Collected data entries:
= Beginning of Section =
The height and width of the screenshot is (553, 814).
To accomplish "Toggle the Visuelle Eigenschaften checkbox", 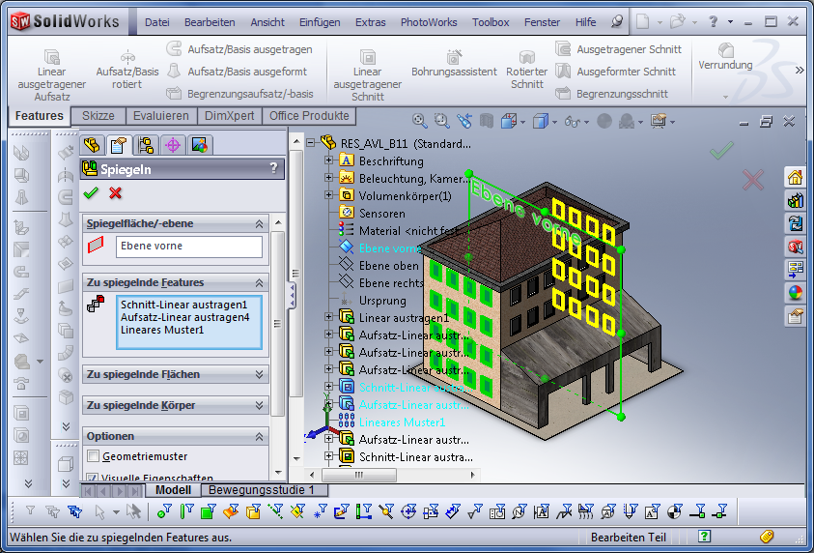I will 94,478.
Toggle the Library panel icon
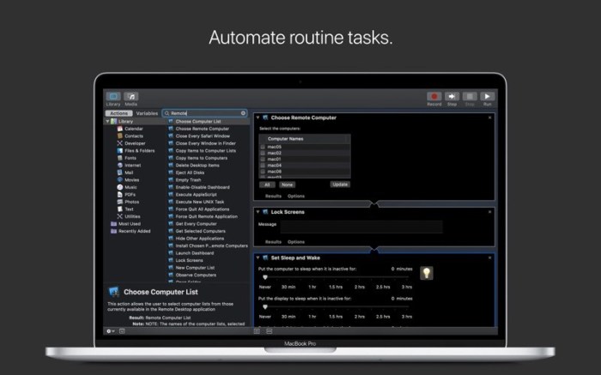601x375 pixels. coord(113,97)
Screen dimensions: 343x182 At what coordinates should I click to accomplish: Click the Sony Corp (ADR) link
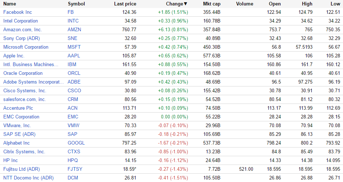point(19,39)
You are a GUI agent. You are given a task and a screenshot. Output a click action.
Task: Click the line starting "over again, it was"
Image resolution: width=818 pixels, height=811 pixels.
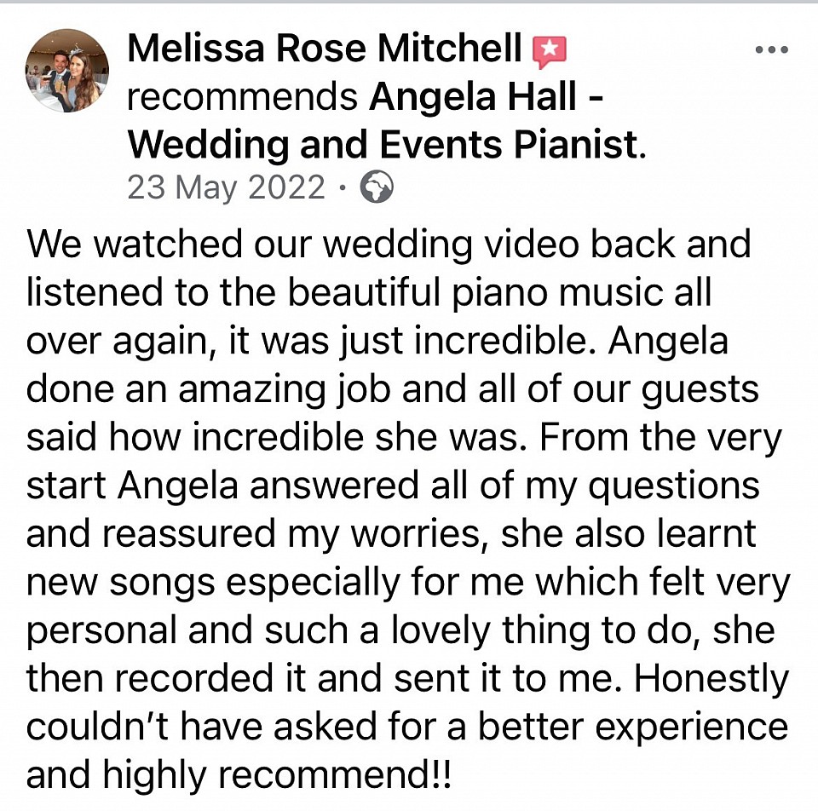tap(377, 342)
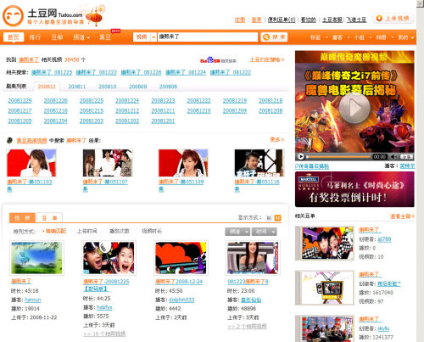The height and width of the screenshot is (342, 424).
Task: Click the large play button on video ad
Action: pyautogui.click(x=354, y=109)
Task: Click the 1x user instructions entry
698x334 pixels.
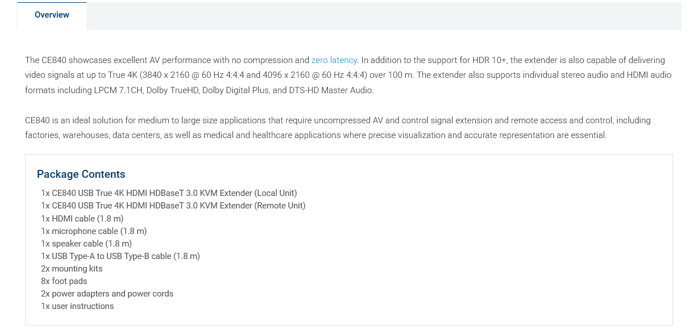Action: click(77, 306)
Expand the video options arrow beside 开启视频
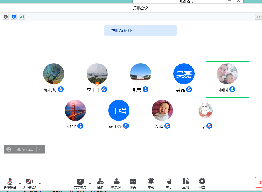The width and height of the screenshot is (262, 192). pos(40,184)
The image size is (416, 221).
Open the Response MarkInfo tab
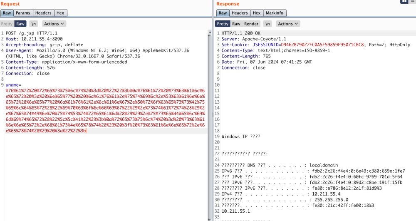coord(275,13)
= End of Section =
Going by the entries above, repeat exactly the lines that start at the line with "Task: Click the line" and go on through the line with "Task: Click the 1x user instructions entry". Pictures are not part of the copy.

--- Output ---
Task: Click the line starting "over again, it was"
Image resolution: width=818 pixels, height=811 pixels.
tap(377, 342)
The height and width of the screenshot is (342, 424).
Task: Click the large play button on video ad
Action: pyautogui.click(x=354, y=109)
Task: Click the 1x user instructions entry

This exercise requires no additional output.